One of the conclusions I’ve come to over the course of the ChemistryFM project is that sharing doesn’t need institutionalising. I don’t think we need to develop policy and processes for sharing the work we do. I’ve been drafting the final report for the ChemistryFM project this week and have written that “the overall approach taken throughout the project was to not treat it as a project.” Basically, despite being Project Manager, I’ve just let the teachers and students get on with the work we said we’d do and prompted them simply to remind them of obligations we have to finishing the project on time.
The idea of formalising the process of sharing teaching and learning materials is something I’ve found myself increasingly resisting throughout the project. Academics don’t need more constraints on their working practices, they need less. They need more freedom to share and a hand in doing so when they’re hesitant about how best to share their work; they need support when they’re unclear about how to license their resources.

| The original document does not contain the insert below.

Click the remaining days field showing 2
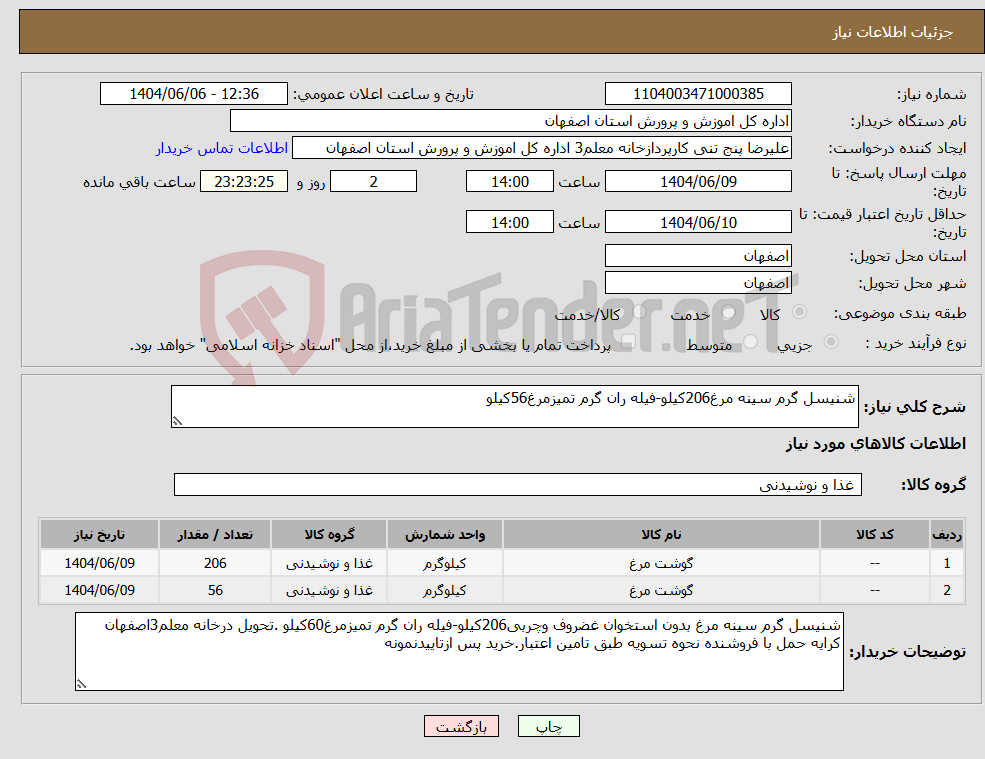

I’ve been reminded of a paper by David Noble where he argues that universities are responsible for “the systematic conversion of intellectual activity into intellectual capital and, hence, intellectual property.” He goes on to bemoan
the commoditization of the educational function of the university, transforming courses into courseware, the activity of instruction itself into commercially viable proprietary products that can be owned and bought and sold in the market. In the first phase the universities became the site of production and sale of patents and exclusive licenses. In the second, they are becoming the site of production of — as well as the chief market for — copyrighted videos, courseware, CD–ROMs, and Web sites.

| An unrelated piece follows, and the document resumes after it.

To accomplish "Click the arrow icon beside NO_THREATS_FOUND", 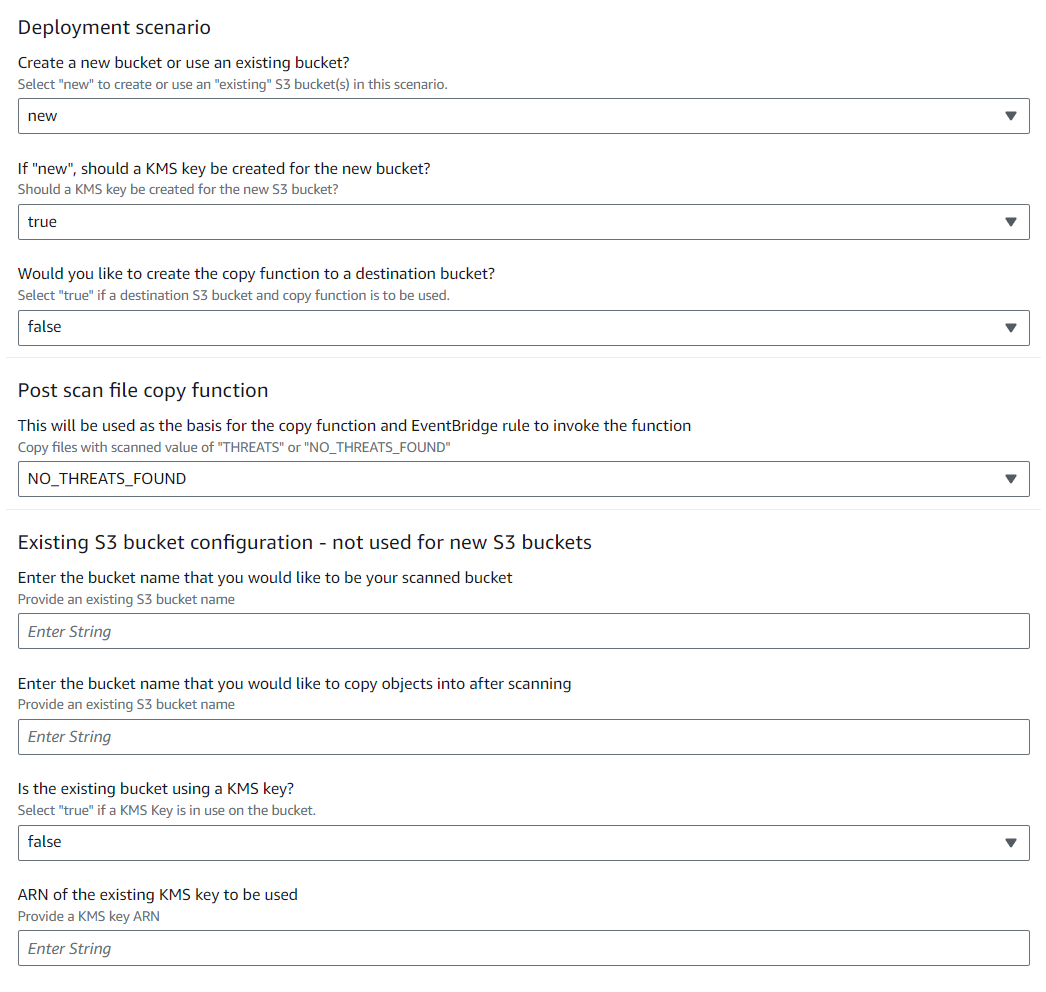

Of course, the OER movement is in part a reaction to this very commoditisation of education and an effort to counter the transformation of courses into commercial courseware.
I worry though that by institutionalising OERs, we’re producing constraints that go against sharing. Scaling up the production of OERs to an institutional level where sharing is considered in terms of an IP Policy, business case, marketing and ‘best practice’ will kill the potential that already exists to share. We have the Internet, we have the licenses, we have an abundance of resources to share. We don’t even need to measure success in terms of resources shared. Rather, we should be measuring the success of the OER movement by our willingness to resist the systematic conversion of intellectual activity into intellectual capital. To justify OERs in terms of a business case is just another way of creating capital out of immaterial labour.
In terms of our contribution to the academic commons we’ve already argued that the teacher-student relationship needs to be defined by an alternative organising principle where the student is a co-producer in the construction of mass intellectuality.
this requires academics and students to do more than simply redesign their curricula, but go further and redesign the organizing principle, (i.e. private property and wage labour), through which academic knowledge is currently being produced… creating a teaching, learning and research environment which promotes the values of openness and creativity, engenders equity among academics and students and thereby offers an opportunity to reconstruct the student as producer and academic as collaborator. In an environment where knowledge is free, the roles of the educator and the institution necessarily change. The educator is no longer a delivery vehicle and the institution becomes a landscape for the production and construction of a mass intellect in commons.
When there’s equity between teacher and student, then sharing will come naturally, it will be unstoppable and grow exponentially. When teaching and learning materials are evaluated, packaged, branded, standardised and archived, they’re turned into learning objects consumed by objectified ‘learners’. That is, if they ever get as far as becoming learning objects as each step in their production is another barrier to sharing.
Scott Leslie has got it right when he says, “if you want to share, you will”. If we help create a desire, (a compulsion is what I feel), to share in both teacher and student academics, then any existing barriers will be irrelevant. We do that, not by institutionalising sharing, but by showing the humanity in sharing; the joy of giving and receiving; the immaterial wealth of knowledge that already exists and the pleasure of creating social relations that resist the organising principle of private property and wage labour.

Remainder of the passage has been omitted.